Ever since the federal government figured out it could send taxpayers' money back to the states with strings attached, state governments have had to play by the feds' rules to get their full share of their own money.
Georgia currently sends more money to the federal government than it gets back in federal expenditures. A tiny part of that is because state lawmakers have been unwilling to close a near meaningless loophole in seat-belt laws.
That has to change, and this year's fiscal crisis might be the only way to make it happen.
Georgia has long complied with the requirement that drivers and passengers wear seat belts in order to receive federal highway funds.
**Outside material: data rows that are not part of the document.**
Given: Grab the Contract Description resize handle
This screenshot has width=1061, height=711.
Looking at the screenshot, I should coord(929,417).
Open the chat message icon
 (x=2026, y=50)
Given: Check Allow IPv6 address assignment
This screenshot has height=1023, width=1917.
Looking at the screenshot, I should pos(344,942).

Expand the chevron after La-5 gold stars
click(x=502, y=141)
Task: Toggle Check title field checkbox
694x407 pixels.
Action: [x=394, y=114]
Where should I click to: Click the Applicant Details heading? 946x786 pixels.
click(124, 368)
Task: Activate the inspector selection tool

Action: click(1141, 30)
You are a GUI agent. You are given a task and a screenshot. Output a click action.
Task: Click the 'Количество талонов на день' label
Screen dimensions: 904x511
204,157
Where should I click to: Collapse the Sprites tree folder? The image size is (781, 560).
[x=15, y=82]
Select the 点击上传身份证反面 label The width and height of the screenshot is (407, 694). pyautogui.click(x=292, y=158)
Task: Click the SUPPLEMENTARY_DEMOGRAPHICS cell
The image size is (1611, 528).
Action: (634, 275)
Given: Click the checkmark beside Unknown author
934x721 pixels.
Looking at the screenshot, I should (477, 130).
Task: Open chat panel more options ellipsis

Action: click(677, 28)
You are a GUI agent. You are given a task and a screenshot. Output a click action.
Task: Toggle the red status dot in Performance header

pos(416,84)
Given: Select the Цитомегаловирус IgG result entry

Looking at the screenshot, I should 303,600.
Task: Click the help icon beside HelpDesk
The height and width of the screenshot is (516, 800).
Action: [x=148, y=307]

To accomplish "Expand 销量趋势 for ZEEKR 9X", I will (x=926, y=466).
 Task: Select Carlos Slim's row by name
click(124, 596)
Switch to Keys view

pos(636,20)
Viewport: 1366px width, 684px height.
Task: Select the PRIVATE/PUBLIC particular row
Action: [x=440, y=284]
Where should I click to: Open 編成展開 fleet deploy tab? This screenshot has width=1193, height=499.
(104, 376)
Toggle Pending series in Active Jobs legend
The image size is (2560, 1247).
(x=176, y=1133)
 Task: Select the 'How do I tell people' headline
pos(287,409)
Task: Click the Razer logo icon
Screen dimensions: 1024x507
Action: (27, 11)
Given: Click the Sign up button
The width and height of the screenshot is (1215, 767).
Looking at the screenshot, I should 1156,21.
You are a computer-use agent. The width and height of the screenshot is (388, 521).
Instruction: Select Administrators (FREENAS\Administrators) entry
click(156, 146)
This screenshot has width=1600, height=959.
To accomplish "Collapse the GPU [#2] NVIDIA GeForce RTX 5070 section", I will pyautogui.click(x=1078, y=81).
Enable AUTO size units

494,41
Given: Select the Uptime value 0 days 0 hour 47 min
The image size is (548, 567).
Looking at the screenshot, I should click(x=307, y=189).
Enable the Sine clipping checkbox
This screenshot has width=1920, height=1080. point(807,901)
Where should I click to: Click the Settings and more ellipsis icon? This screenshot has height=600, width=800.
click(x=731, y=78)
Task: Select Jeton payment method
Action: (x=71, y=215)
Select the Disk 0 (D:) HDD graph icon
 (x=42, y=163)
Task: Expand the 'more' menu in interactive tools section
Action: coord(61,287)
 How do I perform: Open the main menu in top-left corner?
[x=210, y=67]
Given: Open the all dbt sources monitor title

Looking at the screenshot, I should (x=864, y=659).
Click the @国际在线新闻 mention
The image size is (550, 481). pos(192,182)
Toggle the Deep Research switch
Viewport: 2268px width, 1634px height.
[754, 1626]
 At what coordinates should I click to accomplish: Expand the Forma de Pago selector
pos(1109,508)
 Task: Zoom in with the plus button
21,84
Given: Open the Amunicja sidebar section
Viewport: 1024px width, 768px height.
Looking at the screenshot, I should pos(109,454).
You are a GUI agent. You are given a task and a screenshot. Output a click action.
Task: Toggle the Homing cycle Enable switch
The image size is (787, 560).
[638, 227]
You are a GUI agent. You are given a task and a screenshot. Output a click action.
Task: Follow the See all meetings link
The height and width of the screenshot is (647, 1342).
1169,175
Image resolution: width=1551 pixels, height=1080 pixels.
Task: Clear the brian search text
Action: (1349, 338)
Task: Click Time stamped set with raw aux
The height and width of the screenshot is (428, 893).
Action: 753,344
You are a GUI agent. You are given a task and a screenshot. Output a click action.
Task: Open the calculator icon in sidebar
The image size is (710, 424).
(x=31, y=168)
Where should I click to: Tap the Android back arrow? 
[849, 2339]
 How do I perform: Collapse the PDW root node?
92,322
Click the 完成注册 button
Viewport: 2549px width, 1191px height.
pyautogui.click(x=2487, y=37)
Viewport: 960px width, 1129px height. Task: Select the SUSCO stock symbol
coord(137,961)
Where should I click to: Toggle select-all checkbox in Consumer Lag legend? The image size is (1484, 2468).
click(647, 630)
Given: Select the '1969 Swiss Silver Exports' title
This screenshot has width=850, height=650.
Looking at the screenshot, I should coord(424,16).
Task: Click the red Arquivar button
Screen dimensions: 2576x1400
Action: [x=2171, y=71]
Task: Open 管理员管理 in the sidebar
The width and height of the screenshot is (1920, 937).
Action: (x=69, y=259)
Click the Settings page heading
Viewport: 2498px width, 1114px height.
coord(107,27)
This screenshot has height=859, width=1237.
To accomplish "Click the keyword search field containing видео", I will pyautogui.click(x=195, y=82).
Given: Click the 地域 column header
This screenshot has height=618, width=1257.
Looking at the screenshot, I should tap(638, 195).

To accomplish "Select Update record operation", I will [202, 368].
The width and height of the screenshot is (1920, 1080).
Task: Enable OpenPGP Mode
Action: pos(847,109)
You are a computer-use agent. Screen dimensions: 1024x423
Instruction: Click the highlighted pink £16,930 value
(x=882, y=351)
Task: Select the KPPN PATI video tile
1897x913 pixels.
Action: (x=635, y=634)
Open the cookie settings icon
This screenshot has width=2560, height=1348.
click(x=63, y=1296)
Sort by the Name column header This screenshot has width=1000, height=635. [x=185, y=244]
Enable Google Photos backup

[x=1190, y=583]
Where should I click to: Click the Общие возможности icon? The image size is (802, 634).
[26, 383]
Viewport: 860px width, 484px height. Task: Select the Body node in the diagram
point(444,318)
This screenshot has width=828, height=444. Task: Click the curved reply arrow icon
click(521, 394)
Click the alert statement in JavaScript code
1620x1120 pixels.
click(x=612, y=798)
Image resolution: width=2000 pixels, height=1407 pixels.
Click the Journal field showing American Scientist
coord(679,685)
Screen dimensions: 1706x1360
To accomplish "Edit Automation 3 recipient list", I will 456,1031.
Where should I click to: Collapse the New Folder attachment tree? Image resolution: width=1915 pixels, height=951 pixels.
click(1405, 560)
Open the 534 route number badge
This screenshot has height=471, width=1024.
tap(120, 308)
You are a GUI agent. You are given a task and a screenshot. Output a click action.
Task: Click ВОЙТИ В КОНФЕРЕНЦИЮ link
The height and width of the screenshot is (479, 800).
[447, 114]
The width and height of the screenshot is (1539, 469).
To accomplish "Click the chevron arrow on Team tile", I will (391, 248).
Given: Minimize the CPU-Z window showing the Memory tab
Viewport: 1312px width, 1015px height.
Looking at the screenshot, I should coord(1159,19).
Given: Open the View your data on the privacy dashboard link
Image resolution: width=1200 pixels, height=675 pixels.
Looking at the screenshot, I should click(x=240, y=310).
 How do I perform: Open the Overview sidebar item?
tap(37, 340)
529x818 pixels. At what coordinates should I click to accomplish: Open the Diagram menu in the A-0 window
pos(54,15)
But a near-sacred element of the rural South has been the one holdout: Pickup trucks.
While drivers and passengers, and all children, are required by state law to be secured in all vehicles, adults can drive or ride in pickups legally without buckling up.
Rural lawmakers in Georgia long have kept the requirement off the books - and as a result, the state has lost some $4 million each year in federal highway funds.
Don't like seat belt laws? Frankly, we don't either, any more than we like helmet laws for motorcyclists. Adults should be free to endanger their own lives as much as they see fit; it's their business.
But it is also remarkably stupid to not buckle up. And thanks to the heavy hand of the feds, protecting that stupidity means we send $4 million of our tax money to New York and Chicago rather than having it to spend on Georgia's own highways.
State lawmakers should close that loophole and simply require seat belts for everyone in all vehicles operating on the public highways. To not do so also would be remarkably stupid.